В процессе лечения для иммобилизации кисти применяли каркасный пальцевой фиксатор. После наложения повязок надевали фиксационные кольца на пальцевые фаланги при максимальном разведении пальцев, в последующем за счет направляющих профилей кисть и лучезапястный сустав были фиксированы в положении гиперкоррекции (максимального сгибания), вся конструкция закреплялась на предплечье с помощью фиксатора лучезапястного сустава.
В результате использования каркасного пальцевого фиксатора кисти получили удовлетворительный функциональный и косметический результат. Объем движений в пальцах кистей и лучезапястном суставе был в полном объеме. Рубцовые контрактуры на пальцах кисти и в лучезапястном суставе не образовались.

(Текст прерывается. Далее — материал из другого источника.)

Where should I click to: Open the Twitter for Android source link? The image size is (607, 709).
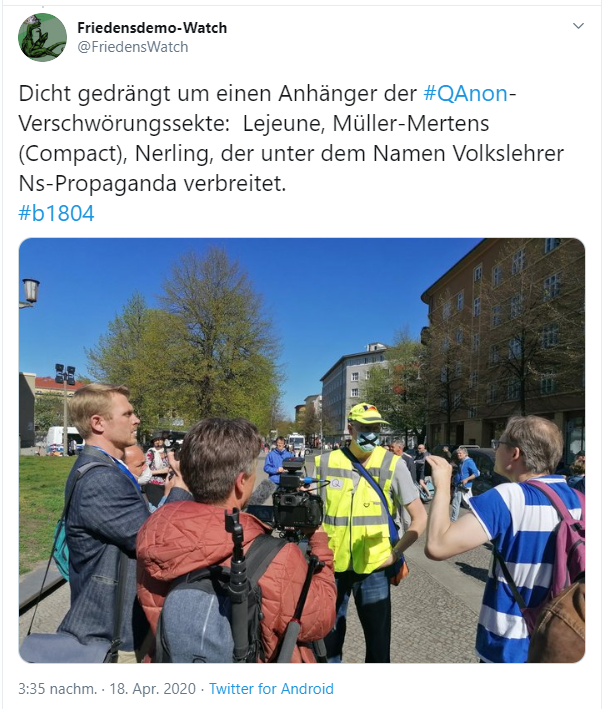[x=271, y=689]

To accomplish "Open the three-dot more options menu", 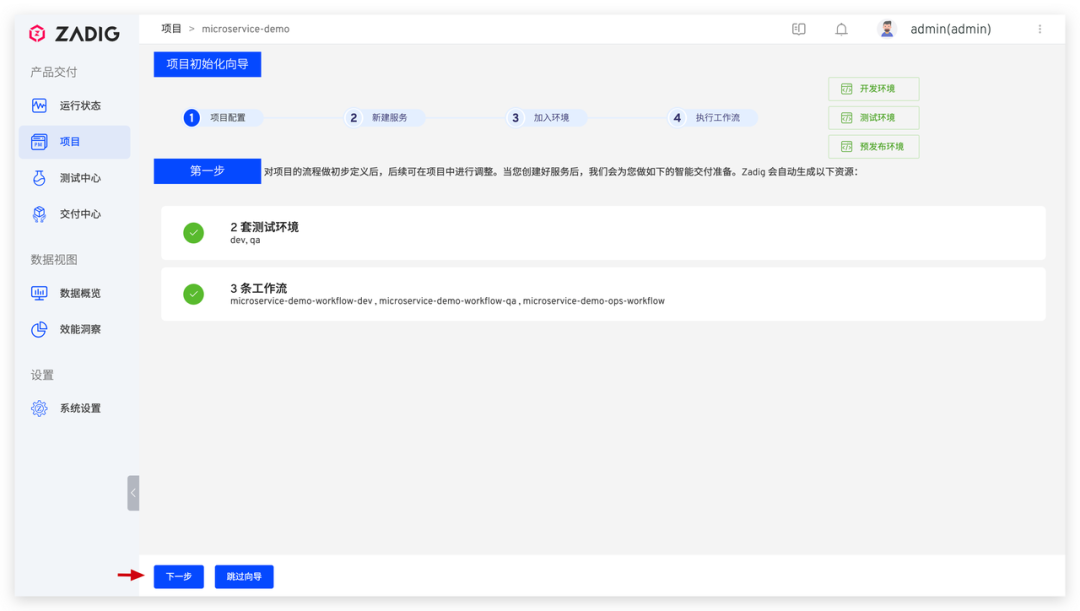I will point(1039,29).
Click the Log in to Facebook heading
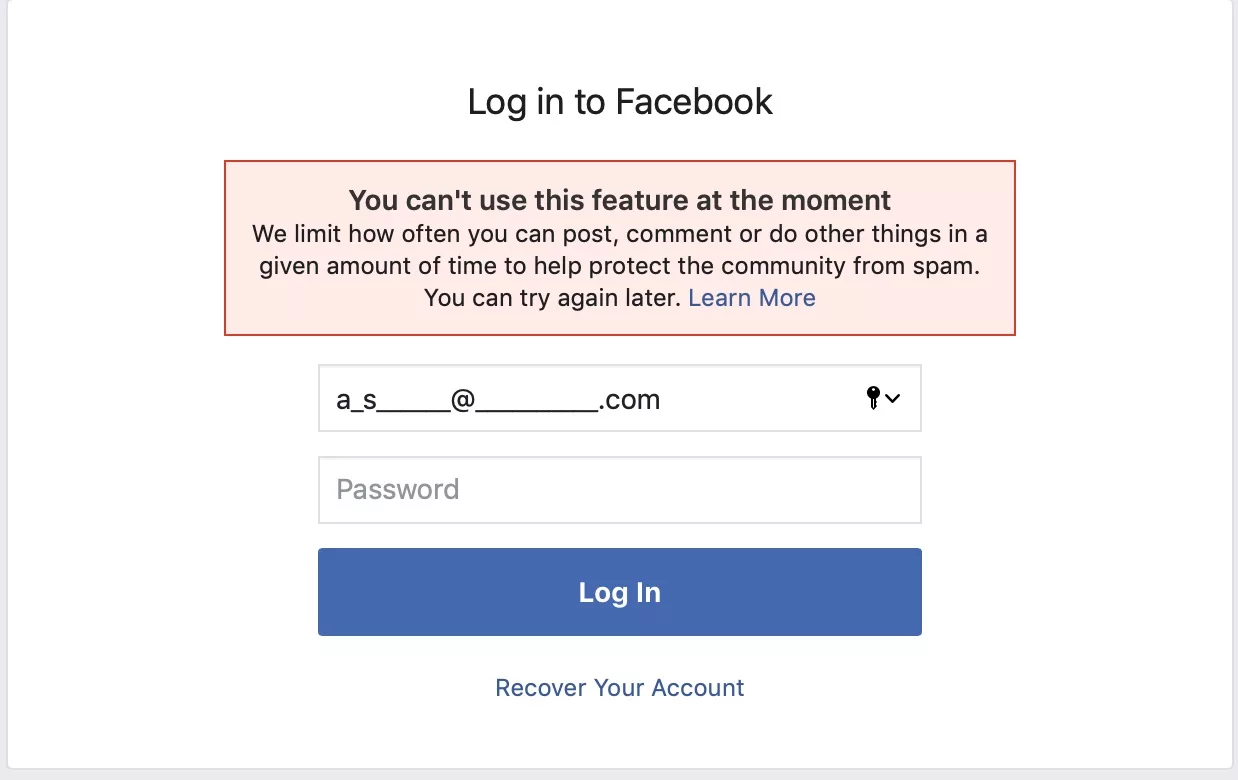Screen dimensions: 1238x780 [x=619, y=101]
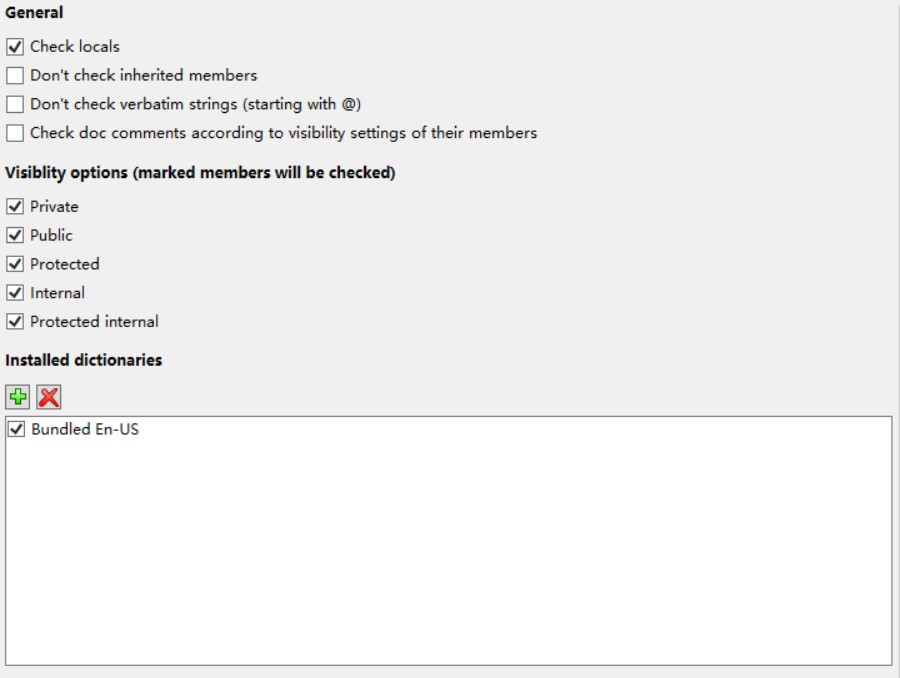This screenshot has width=900, height=678.
Task: Toggle the Protected internal checkbox
Action: [15, 321]
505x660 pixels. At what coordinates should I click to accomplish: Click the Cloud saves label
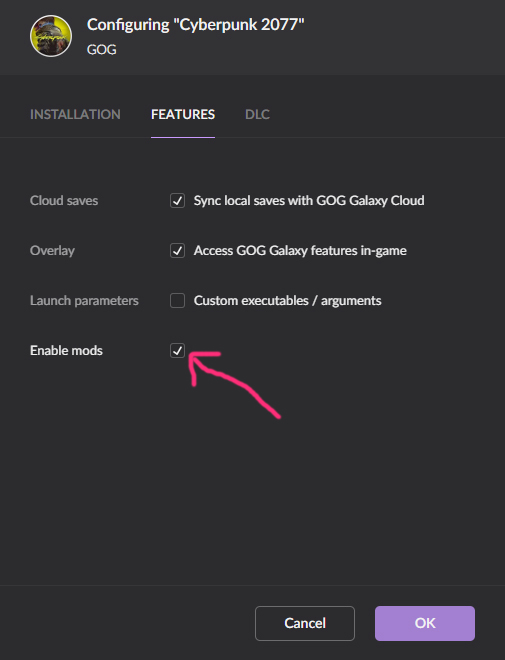[64, 200]
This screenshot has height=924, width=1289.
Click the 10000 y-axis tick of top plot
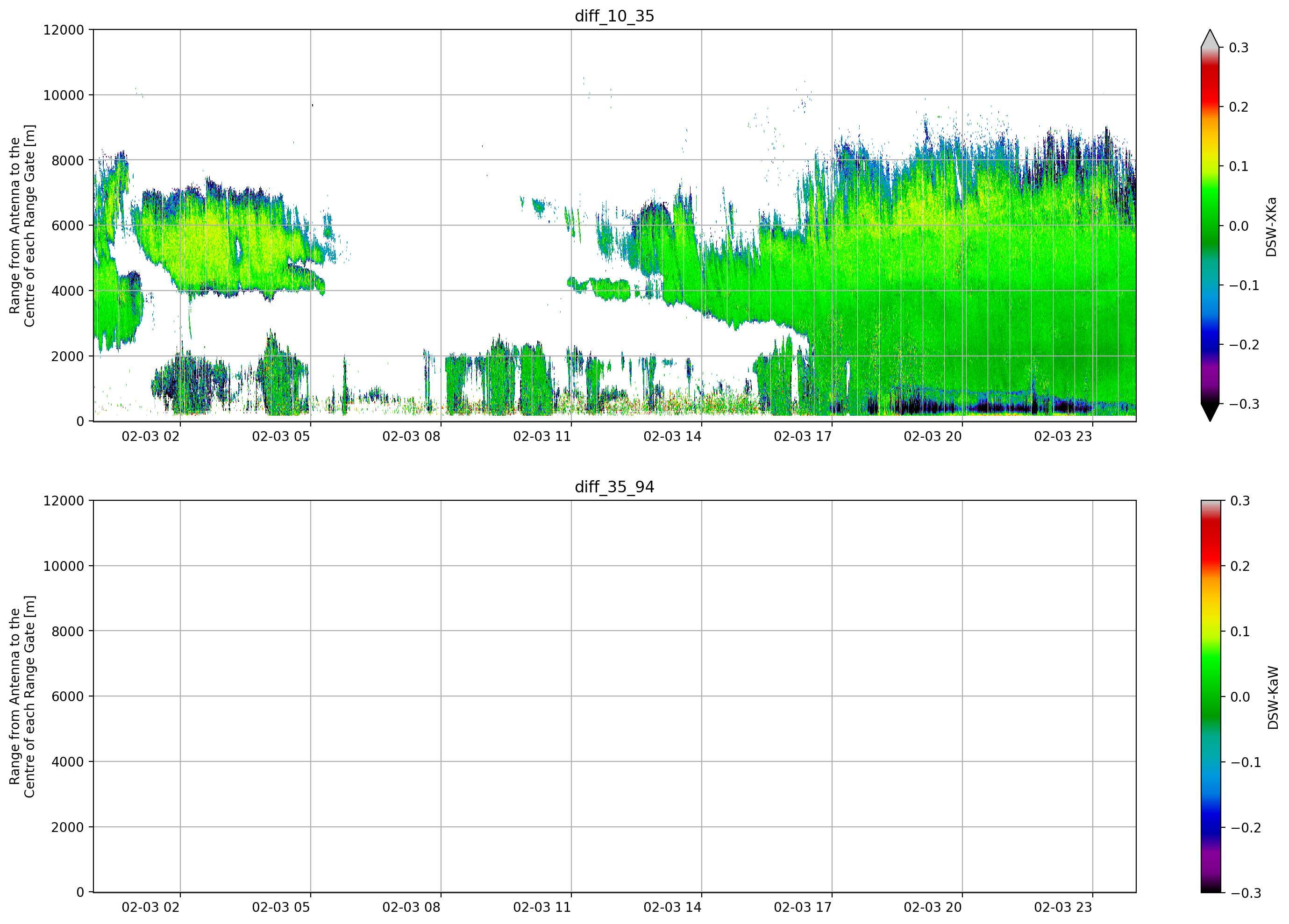(x=64, y=95)
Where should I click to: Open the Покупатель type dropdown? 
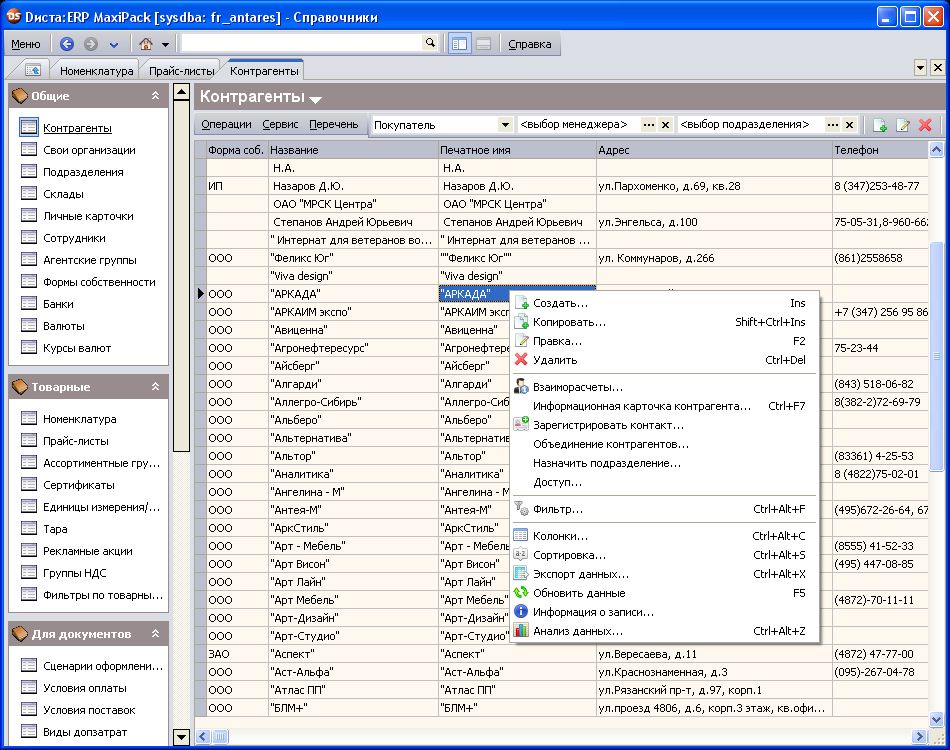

Применение устройства позволило избежать использования дополнительных хирургических манипуляций, обеспечило удобство при проведении перевязок, а возможность съема устройства способствовало раннему проведению лечебно-реабилитационных мероприятий. Больной выписан в удовлетворительном состоянии.
Пример 2. Больной Ф. 46 лет, И.Б. №20504, поступил в ожоговое отделение МУ ГКБ №18 после травмы в быту пламенем с диагнозом: Ожог АБ степени правой кисти 2% (2% глубокого ожога). Ожоги на правой кисти циркулярные. В отделении проводились антибиотикотерапия, симптоматическое лечение, перевязки. На 3 сутки после госпитализации была произведена ранняя некрэктомия, на 5 сутки была проведена аутодермопластика.
В процессе лечения, для иммобилизации кисти, применяли каркасный пальцевой фиксатор. В послеоперационном периоде после наложения повязок надевали фиксационные кольца на пальцевые фаланги при максимальном разведении пальцев, в последующем за счет направляющих профилей кисть и лучезапястный сустав были фиксированы в функционально выгодном положении: сгибание в лучезапястном суставе составляло 30-35°, вся конструкция закреплялась на предплечье с помощью фиксатора лучезапястного сустава.
В результате использования каркасного пальцевого фиксатора кисти получили удовлетворительный функциональный и косметический результат. Объем движений в пальцах кистей и лучезапястном суставе был в полном объеме. Рубцовые контрактуры на пальцах кисти и в лучезапястном суставе не развились.
Применение устройства позволило избежать использования дополнительных хирургических манипуляций, обеспечило удобство при проведении перевязок, а возможность съема устройства способствовало раннему проведению лечебно-реабилитационных мероприятий. Больной выписан в удовлетворительном состоянии.
Таким образом, предлагаемый способ иммобилизации кисти при ожогах - эффективен, каркасный пальцевой фиксатор кисти прост в изготовлении и обращении, совершенствует традиционные способы лечения ожогов кисти, может быть использован для профилактики послеожоговых рубцовых деформаций на кистях, его можно рекомендовать для применения в ожоговых, травматологических и хирургических отделениях при оказании медицинской помощи при термической травме кисти.